# QUOTED PASSAGE
......

Open MkFint opened 1 year ago

MkFint commented 1 year ago

If someone succeed to proceed this with R or Python code it will be very helpful.

Download historical data for 3 ETFs of your choice. You use weekly quotes, over the longest common period.

You will also build a portfolio (P) made up equally of these 3 ETFs.

Warning: choose ETFs that have been listed for at least 10 years and that are not too correlated with each other.

### Exercise 1

a- Present in a few lines the characteristics of the ETFs selected and of the portfolio P. Specify the calculation made to constitute the portfolio P. b- Represent graphically the evolution of the value of your ETFs and of the portfolio P, by normalizing the initial value to 100 euros (or $ in the case of listing on the US market).

### Exercise 2

The following calculations will apply to weekly geometric returns (not annualized). a- Calculate the descriptive statistics of the yields. b- Apply the Jarque-Bera normality test. c- Represent the autocorrelation function of returns. d- Calculate the matrix of correlations of the returns of the 3 ETFs and of the portfolio P. e- Calculate the approximate expectation-utility to order 4 of a logarithmic utility function for the 3 ETFs and the portfolio P.

......

# RAW DATA
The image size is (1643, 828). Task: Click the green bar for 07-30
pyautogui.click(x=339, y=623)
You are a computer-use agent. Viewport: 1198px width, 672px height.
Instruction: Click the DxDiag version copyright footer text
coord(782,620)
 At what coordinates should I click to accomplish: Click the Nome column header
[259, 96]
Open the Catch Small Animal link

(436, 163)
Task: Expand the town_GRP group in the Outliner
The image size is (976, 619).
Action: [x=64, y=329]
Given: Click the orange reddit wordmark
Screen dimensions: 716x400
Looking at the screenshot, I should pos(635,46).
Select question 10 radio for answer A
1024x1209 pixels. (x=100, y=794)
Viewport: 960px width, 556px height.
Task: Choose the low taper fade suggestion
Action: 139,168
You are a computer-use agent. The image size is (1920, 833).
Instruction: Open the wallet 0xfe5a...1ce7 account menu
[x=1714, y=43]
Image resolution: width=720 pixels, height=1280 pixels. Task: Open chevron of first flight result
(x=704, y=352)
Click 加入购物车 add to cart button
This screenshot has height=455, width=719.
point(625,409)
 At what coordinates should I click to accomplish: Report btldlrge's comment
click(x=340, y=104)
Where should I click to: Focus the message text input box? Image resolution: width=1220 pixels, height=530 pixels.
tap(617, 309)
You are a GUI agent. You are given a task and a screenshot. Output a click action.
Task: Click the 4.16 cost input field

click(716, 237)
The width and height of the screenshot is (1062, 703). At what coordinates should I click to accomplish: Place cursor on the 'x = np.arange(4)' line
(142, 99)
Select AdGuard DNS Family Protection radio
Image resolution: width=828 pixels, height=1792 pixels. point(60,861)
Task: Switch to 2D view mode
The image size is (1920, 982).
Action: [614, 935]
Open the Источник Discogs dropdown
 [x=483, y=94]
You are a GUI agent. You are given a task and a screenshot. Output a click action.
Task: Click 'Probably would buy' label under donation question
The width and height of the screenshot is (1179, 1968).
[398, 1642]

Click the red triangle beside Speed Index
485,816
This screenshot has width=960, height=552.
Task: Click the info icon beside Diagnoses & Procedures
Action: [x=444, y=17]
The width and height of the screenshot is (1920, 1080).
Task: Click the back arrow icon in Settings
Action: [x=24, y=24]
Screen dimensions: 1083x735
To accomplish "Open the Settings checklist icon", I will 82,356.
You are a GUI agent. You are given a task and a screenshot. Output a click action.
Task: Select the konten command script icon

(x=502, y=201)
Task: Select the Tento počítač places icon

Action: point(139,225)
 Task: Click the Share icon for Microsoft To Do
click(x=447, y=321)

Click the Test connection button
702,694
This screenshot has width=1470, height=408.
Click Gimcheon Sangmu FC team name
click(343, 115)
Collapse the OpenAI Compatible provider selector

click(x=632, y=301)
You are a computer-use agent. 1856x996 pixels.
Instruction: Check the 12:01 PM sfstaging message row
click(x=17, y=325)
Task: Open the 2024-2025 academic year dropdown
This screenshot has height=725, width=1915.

......

# PROBLEMS TO WORK ON
1) In the ETF exercise, switch "euros" to "pounds" and give the passage between "a- Present in" and "the US market).", inclusive.
2) Translate this sentence from the ETF exercise into Spanish: "You will also build a portfolio (P) made up equally of these 3 ETFs."
3) Carry the ETF exercise forward from its final sentence.

# ANSWERS TO THE TASKS
1)
a- Present in a few lines the characteristics of the ETFs selected and of the portfolio P. Specify the calculation made to constitute the portfolio P. b- Represent graphically the evolution of the value of your ETFs and of the portfolio P, by normalizing the initial value to 100 pounds (or $ in the case of listing on the US market).

2) También construirás una cartera (P) compuesta a partes iguales por estos 3 ETF.

3)
### Exercise 3

a- Calculate the VaR at 90% for a horizon of 5 business days (1 week) using 3 methods: historical, Normal and Corrected (Cornish-Fisher) assuming an exposure of 20,000 euros. Calculate the Normal VaR at 90% for a horizon of 15 business days (3 weeks). b- Calculate the 90% CVaR (or Expected Shortfall) for a horizon of 5 business days (1 week) using 3 methods: historical, Normal and Corrected (Cornish-Fisher) assuming an exposure of 20,000 euros.